§ Bloco de texto:
⁂
Não se sabe exatamente quando Shakespeare começou a escrever, mas registros de performances mostram que várias de suas peças foram representadas em Londres em 1592. A época, sob Elizabeth I, favorecia o desenvolvimento cultural e artístico. O teatro deste período, conhecido como elisabetano, foi de grande importância para os ingleses — da alta sociedade, claro. Na época, além de muito popular, o teatro também era também publicado, vendido e lido. Havia companhias que compravam os textos dos autores em voga e depois vendiam-nos para as tipografias. Estas tinham um grande público leitor, o qual fazia com que as obras se popularizassem rapidamente.
⁂
§ Dados fornecidos:
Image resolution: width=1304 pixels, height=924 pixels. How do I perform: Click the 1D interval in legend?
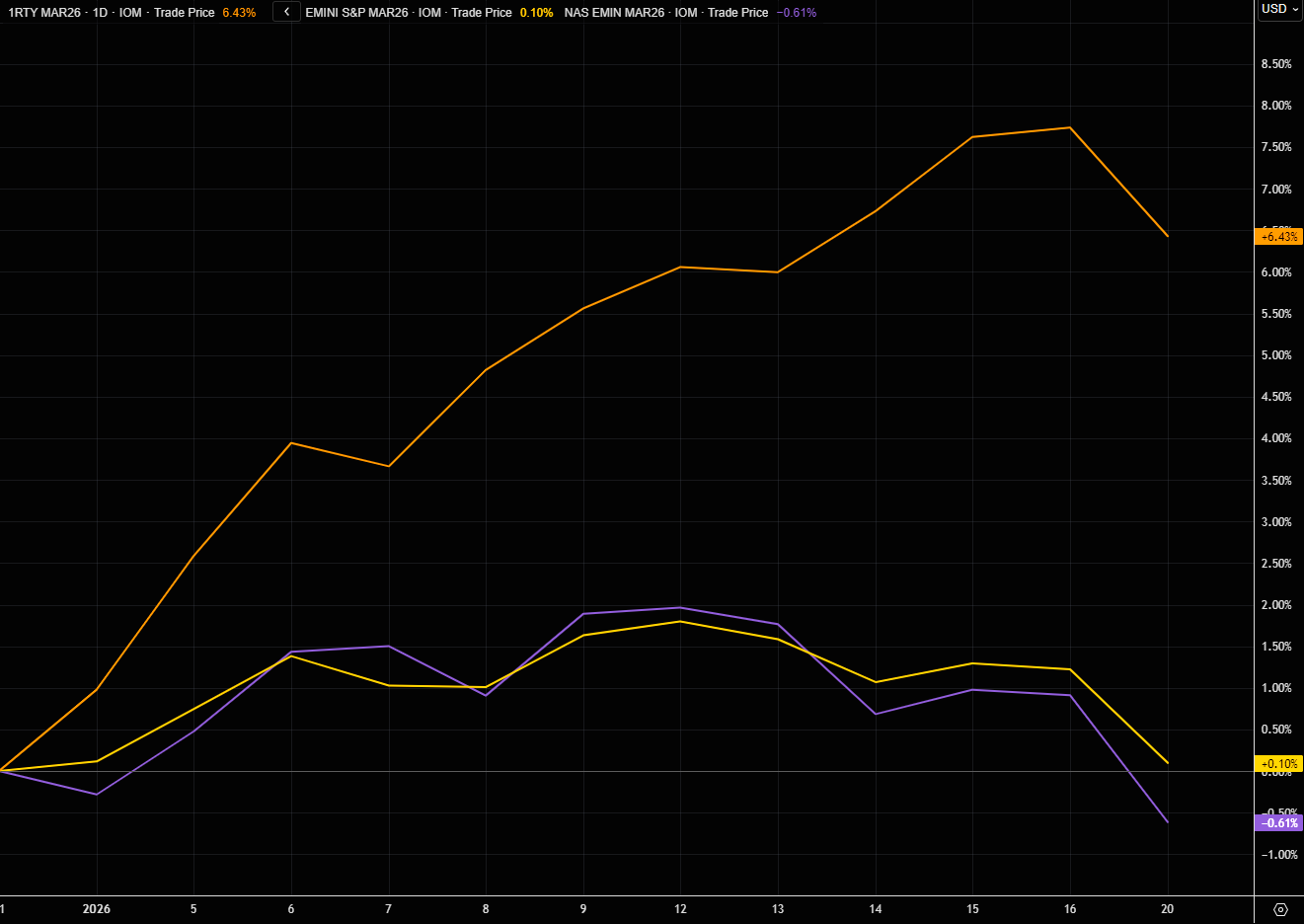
⁂
§ Exercícios propostos:
[1] De acordo com o texto sobre o teatro elisabetano, em que cidade e em que ano várias peças de Shakespeare foram representadas?
[2] Transcreva literalmente, do texto sobre o teatro elisabetano, tudo o que vai de "Não se sabe" até "se popularizassem rapidamente.".

§ Respostas por tarefa:
[1] Em Londres, em 1592.

[2]
Não se sabe exatamente quando Shakespeare começou a escrever, mas registros de performances mostram que várias de suas peças foram representadas em Londres em 1592. A época, sob Elizabeth I, favorecia o desenvolvimento cultural e artístico. O teatro deste período, conhecido como elisabetano, foi de grande importância para os ingleses — da alta sociedade, claro. Na época, além de muito popular, o teatro também era também publicado, vendido e lido. Havia companhias que compravam os textos dos autores em voga e depois vendiam-nos para as tipografias. Estas tinham um grande público leitor, o qual fazia com que as obras se popularizassem rapidamente.